Exercise prompt ->
Return each line of the records below that contains the string "control".

····················

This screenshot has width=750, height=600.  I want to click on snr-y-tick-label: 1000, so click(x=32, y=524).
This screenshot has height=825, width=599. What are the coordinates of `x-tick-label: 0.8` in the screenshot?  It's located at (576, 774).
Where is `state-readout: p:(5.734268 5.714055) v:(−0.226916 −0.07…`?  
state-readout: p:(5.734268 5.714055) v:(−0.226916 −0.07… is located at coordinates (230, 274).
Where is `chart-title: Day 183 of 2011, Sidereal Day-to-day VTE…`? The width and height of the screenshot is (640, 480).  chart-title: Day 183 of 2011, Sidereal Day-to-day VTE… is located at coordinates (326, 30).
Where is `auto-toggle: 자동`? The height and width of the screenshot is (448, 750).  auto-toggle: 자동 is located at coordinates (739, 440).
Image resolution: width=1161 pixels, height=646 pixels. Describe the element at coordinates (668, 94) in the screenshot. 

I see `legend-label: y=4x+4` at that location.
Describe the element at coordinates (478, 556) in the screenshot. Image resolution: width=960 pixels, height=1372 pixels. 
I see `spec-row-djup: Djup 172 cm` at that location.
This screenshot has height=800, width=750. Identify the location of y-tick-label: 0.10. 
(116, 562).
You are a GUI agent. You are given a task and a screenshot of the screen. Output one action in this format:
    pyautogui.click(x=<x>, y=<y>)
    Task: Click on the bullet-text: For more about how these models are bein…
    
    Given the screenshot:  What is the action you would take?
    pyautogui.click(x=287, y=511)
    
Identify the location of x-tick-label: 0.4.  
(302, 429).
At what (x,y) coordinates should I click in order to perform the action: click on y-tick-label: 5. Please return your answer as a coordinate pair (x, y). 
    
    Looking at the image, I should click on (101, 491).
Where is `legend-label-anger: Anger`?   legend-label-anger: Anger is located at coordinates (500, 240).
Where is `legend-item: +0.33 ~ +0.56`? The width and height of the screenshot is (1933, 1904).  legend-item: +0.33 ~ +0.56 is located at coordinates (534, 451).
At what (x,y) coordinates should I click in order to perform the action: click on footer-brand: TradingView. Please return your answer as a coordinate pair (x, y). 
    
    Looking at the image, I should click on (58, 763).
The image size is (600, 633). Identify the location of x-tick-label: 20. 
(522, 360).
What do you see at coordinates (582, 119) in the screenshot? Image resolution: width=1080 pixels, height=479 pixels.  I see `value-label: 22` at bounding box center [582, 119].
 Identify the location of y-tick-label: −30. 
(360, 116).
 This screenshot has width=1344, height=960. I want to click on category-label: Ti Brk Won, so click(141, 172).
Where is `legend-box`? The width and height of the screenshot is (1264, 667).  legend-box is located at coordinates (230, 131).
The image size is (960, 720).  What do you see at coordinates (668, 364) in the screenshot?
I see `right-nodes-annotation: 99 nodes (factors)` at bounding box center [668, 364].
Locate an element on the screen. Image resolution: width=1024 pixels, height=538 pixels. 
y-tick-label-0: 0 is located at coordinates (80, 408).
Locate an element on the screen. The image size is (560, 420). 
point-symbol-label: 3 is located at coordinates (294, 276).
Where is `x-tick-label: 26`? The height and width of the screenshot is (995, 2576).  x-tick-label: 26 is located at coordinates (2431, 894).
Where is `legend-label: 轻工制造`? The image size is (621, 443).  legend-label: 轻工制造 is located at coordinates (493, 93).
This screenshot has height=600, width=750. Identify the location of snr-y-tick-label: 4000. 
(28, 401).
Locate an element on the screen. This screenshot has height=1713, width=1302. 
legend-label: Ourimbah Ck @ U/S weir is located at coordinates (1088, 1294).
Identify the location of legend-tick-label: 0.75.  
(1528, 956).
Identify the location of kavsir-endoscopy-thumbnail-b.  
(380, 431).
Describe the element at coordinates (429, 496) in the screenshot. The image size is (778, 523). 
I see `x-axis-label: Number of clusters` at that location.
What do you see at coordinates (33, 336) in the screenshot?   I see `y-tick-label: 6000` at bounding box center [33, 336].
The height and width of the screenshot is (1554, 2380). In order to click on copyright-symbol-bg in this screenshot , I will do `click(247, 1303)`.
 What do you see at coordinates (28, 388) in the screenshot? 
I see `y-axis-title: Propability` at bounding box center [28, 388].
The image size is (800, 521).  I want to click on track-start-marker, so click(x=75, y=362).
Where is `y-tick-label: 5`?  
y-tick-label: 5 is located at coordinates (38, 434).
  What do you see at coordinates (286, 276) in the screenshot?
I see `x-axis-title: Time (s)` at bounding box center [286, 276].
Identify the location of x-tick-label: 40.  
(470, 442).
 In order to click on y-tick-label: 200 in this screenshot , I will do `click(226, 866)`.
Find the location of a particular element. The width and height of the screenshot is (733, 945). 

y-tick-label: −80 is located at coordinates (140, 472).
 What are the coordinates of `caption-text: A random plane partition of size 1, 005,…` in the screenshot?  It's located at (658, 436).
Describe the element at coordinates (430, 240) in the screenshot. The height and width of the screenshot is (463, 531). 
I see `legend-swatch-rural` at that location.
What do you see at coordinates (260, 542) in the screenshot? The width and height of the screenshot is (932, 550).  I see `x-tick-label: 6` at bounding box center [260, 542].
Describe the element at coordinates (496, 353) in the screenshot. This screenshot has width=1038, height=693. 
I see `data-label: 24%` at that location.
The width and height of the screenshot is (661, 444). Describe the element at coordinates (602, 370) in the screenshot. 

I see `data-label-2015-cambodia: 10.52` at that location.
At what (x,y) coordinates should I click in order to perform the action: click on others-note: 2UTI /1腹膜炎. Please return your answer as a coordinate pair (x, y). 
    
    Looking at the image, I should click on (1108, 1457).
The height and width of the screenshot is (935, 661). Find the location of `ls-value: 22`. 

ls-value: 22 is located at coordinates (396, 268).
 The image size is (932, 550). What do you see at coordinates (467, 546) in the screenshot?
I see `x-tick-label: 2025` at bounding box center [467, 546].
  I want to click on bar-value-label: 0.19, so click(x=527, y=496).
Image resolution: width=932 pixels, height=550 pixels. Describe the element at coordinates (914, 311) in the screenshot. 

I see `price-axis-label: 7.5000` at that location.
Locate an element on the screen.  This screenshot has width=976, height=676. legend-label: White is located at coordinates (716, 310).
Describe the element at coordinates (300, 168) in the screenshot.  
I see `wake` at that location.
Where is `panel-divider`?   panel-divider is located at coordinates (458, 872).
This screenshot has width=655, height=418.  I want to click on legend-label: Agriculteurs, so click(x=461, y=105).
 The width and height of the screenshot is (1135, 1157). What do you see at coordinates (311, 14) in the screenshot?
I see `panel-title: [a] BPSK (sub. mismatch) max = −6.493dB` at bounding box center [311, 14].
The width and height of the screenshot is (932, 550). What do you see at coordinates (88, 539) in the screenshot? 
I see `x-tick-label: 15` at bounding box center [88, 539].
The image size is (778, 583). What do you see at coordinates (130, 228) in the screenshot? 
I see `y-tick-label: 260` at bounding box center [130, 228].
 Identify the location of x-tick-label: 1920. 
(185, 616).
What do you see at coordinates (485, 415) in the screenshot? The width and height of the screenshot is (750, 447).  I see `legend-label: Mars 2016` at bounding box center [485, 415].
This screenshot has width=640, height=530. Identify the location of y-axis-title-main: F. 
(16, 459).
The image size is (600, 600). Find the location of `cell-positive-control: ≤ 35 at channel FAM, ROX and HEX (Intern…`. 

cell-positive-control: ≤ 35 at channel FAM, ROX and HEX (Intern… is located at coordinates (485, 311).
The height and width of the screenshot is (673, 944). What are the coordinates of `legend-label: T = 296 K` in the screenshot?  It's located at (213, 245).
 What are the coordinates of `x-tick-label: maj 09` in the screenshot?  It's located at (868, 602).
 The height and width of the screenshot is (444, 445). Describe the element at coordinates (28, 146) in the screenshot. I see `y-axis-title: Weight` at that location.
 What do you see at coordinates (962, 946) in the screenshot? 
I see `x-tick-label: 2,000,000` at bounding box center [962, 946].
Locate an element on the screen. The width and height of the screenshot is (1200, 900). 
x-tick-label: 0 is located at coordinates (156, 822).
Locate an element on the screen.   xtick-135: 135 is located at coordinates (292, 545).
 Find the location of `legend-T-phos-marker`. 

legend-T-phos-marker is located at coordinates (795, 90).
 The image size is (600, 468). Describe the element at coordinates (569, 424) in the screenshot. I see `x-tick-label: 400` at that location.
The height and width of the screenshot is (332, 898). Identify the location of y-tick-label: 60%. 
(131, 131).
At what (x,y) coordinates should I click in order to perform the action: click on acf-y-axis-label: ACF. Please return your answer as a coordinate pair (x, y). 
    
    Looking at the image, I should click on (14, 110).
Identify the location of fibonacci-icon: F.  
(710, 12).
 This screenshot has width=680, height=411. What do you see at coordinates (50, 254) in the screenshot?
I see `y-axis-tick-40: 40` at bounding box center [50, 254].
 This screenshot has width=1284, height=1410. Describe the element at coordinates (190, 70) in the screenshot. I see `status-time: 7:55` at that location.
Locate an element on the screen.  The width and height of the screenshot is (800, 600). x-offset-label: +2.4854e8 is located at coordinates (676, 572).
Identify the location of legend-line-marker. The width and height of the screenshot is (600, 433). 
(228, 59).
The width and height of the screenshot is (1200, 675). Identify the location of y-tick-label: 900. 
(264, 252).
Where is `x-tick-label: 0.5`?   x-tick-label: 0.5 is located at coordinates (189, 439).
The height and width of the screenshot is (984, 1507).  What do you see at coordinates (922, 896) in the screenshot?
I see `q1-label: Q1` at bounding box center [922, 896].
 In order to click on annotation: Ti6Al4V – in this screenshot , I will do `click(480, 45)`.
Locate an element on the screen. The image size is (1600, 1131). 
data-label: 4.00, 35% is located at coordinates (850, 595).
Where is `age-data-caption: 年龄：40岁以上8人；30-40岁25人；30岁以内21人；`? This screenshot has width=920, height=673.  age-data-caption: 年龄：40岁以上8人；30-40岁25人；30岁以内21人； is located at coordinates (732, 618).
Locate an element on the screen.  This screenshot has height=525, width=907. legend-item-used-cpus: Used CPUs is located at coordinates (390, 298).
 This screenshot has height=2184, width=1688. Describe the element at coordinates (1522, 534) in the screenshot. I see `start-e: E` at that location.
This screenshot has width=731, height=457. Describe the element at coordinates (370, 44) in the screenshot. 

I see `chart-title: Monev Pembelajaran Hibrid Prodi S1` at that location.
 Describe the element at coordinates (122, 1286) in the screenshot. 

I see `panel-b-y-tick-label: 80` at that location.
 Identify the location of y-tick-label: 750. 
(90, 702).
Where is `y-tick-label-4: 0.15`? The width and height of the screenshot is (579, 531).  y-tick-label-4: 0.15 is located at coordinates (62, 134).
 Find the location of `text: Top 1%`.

····················

Exercise solution ->
The image size is (600, 600). Find the location of `cell-positive-control: ≤ 35 at channel FAM, ROX and HEX (Intern…`. 
cell-positive-control: ≤ 35 at channel FAM, ROX and HEX (Intern… is located at coordinates (485, 311).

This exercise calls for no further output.